Contudo, é importante notar que ambas as resoluções, enquanto oriundas do Poder Regulamentador, estão sujeitas às mesmas limitações que se impõem sobre o poder descentralizador, conforme já foi alertado. Se a partir da leitura do Código de Deontologia Médica é possível contatar que este traz princípios e regras que norteiam o exercício ético da medicina, com regras voltadas para os profissionais aos conselhos de medicina vinculados, a leitura da Resolução 2.121/2015 contrasta nitidamente com a primeira.

A resolução de 2015 nos parece extrapolar seu Poder Regulamentar conferido pela Lei 3.268/57, uma vez que, além de padronizar procedimentos e condutas a serem seguidas pelos profissionais médicos que atuam com técnicas de reprodução assistida, cria ela diversas normas que não encontram fundamento na lei, caracterizando por tudo que foi colocado, verdadeira afronta ao princípio da legalidade insculpido no art. 5º, II, da Constituição Federal.

Como exemplos de regras que extrapolam o Poder Regulamentar conferido pelo art. 5º da Lei 3.268/57 podemos citar a regra que restringe as pessoas que podem se voluntariar para a gravidez por substituição, bem como proíbe caráter lucrativo na prática. Nos parece também questionável a exigência de consentimento do cônjuge da gestante por sub-rogação para que ela possa se submeter ao procedimento. Nesse caso, embora possamos ver boa intenção por parte do órgão regulador, a fim de se evitar constrangimentos ao marido da gestante, tal exigência configura verdadeira restrição aos direitos da personalidade da gestante, especialmente no tocante à sua liberdade e integridade física, que não são transmitidos para o esposo como consequência da inalienabilidade de tais direitos. Aceitar esse entendimento implica dizer que a esposa precisaria de outorga marital para realizar uma cirurgia plástica, ou até mesmo para sair na rua, já que, após o casamento, ela deixaria de ser senhora de seu próprio corpo.

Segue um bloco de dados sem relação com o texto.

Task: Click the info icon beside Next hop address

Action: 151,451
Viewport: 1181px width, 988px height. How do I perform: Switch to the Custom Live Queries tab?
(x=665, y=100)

Ademais, a Lei 9.434/97, que regulamenta o Transplante de Órgãos, não pode ser aplicada à gravidez por sub-rogação, porque não se trata de caso abrangido pela referida lei, em que não há de se falar em disposição permanente do órgão, que é o que caracterizaria o transplante a nosso ver.

Com a devida vênia àqueles que veem alento no fato de, diante da inércia legislativa, ter se avocado o Conselho Federal de Medicina à condição de verdadeiro órgão legiferante, dispondo sobre direitos da personalidade que estão completamente fora de seu Poder Regulamentar, entendemos que tal inércia legislativa não justifica a flagrante ilegalidade representada por algumas disposições dessa resolução. Especialmente quando refletimos que o mesmo órgão que prega o altruísmo absoluto da gravidez por substituição, representa os profissionais que cobram verdadeiras fortunas pelas exatas consultas e procedimentos que permitem tal gravidez. A lógica que nós usamos é a de que, se as gestantes por sub-rogação passarem a ser pagas, sobraria menos dinheiro para gastar com honorários e procedimentos. É de se refletir.

Portanto, se a gravidez por sub-rogação deve se revestir de caráter gratuito, e quais são as pessoas que podem a ela se submeter, cabe ao poder legislativo determinar, modular e decidir. Ao CFM cabe estabelecer os padrões éticos para a prática por parte dos profissionais médicos, não cabendo ao Conselho Federal limitar ou legislar sobre direitos de terceiros estranhos a seus quadros além de critérios técnicos para a proteção da vida tanto da gestante quanto do nascituro.

Ao legislador federal, e somente a ele, competiria restringir o direito da cidadã decidir se vai se submeter à uma gravidez por sub-rogação e a qual título. Gravidez é algo tão natural quanto respirar, portanto causa-nos estranheza que o mesmo sistema jurídico que permite trabalho em minas de amianto e tantos outros trabalhos flagrantemente insalubres proíba a gravidez por sub-rogação profissional, seja a título de empreitada, seja a título de prestação de serviços. Mas sequer esta é a questão aqui, pois a entidade autárquica que resolveu a questão, o fez extrapolando os poderes a ela conferidos, tratando-se de verdadeiro caso de abuso de poder regulamentador.